While it is unclear what changed so quickly, BoF has learned that Marc Jacobs is now taking a more active role in designing the lower-priced product. (Targon did not report to him.) In the past, there were two separate teams that designed the runway collection and the contemporary collection. Much of the original contemporary team was laid off before Targon arrived so that he could bring in his own designers. Those new entrants have now exited as well, meaning that Jacobs and chief executive Eric Marechalle are essentially starting from scratch. It is unclear if the collection Targon and his team conceived will be produced.

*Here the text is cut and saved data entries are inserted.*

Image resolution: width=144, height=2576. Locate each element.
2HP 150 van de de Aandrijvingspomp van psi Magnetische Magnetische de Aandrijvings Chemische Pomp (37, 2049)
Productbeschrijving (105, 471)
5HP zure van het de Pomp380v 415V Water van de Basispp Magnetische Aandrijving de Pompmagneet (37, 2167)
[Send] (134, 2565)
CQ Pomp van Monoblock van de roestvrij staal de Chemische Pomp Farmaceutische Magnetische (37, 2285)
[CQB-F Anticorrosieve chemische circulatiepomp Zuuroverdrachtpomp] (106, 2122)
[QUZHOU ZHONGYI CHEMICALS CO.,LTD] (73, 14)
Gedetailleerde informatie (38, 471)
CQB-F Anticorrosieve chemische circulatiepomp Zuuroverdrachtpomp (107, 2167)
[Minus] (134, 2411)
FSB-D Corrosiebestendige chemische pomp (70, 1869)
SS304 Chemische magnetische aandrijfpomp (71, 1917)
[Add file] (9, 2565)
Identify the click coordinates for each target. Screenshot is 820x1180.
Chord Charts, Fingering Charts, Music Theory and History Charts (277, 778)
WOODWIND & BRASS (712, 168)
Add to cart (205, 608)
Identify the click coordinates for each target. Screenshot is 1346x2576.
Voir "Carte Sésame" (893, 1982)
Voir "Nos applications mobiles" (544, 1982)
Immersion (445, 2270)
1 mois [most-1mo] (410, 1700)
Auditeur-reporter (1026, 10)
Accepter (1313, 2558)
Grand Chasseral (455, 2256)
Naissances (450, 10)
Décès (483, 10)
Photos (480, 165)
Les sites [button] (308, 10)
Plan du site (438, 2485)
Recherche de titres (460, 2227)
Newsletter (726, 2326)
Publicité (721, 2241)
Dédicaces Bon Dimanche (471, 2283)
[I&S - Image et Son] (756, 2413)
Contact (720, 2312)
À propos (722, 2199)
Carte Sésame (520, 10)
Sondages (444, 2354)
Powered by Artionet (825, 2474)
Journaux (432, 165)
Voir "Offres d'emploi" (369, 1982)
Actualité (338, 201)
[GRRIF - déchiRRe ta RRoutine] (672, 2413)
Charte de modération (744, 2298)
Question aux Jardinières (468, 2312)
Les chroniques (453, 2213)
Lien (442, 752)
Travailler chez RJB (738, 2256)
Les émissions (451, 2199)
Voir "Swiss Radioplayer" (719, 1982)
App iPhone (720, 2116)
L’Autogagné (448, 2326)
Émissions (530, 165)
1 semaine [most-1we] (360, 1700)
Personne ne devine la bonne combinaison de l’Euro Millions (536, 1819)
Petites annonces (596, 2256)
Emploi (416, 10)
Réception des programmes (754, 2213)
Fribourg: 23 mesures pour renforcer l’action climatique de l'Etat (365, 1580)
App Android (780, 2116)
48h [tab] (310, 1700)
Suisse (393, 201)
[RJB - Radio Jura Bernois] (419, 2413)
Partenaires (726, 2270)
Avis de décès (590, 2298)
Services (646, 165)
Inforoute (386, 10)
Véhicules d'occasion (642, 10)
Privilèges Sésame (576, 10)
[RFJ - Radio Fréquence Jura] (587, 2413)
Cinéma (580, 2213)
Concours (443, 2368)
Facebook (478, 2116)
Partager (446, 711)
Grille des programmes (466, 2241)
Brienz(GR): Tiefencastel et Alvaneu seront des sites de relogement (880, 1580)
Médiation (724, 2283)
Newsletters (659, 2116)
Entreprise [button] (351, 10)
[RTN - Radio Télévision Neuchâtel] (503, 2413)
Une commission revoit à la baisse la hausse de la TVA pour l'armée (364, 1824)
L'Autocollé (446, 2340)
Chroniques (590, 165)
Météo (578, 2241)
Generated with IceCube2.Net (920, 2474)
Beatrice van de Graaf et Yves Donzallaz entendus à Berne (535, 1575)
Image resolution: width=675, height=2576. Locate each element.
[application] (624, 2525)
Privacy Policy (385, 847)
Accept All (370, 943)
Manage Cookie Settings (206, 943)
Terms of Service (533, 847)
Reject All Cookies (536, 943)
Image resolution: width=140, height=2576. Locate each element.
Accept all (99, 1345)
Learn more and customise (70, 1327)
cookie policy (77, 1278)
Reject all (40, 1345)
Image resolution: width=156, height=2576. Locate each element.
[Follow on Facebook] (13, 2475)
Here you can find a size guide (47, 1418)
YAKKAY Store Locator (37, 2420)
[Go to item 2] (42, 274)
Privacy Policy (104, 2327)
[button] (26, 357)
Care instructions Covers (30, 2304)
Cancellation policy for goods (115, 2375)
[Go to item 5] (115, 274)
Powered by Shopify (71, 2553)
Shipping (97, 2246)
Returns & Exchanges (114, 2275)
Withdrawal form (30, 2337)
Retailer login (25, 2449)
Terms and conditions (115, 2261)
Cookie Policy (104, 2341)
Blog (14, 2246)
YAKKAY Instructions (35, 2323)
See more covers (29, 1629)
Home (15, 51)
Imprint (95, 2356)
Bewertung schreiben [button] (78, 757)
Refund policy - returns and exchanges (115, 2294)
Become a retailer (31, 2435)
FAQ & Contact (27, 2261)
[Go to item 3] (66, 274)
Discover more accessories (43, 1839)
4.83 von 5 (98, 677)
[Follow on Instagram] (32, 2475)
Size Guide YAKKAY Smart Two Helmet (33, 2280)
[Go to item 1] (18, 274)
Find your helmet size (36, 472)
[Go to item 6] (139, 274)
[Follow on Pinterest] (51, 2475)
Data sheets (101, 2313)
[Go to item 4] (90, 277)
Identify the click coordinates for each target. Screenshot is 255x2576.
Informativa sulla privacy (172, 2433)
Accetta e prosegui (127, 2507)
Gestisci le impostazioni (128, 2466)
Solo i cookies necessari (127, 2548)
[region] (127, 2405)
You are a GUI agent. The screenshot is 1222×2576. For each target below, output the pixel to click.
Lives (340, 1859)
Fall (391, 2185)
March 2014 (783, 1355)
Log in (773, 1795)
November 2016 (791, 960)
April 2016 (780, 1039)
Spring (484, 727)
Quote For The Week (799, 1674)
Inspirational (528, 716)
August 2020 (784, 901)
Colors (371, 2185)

What is clear, however, is that the struggling LVMH-owned brand needs to figure out its contemporary product strategy. Since 2015 — when LVMH combined the main Marc Jacobs brand and its contemporary sister brand Marc by Marc Jacobs, causing confusion among retailers and consumers — sales have suffered. The contemporary line was once one of LVMH's most profitable lines, accounting for as much as 80 percent of the brand's revenue.
But in the last three-to-four years, consolidated retail revenues (not including fragrance royalties) have more than halved from around $650 million to about $300 million, with much of that coming from outlet stores, according to a source familiar with the business.
Targon's appointment was the first significant hire since the arrival of former Kenzo chief executive Marechalle, who took the lead at Marc Jacobs last autumn.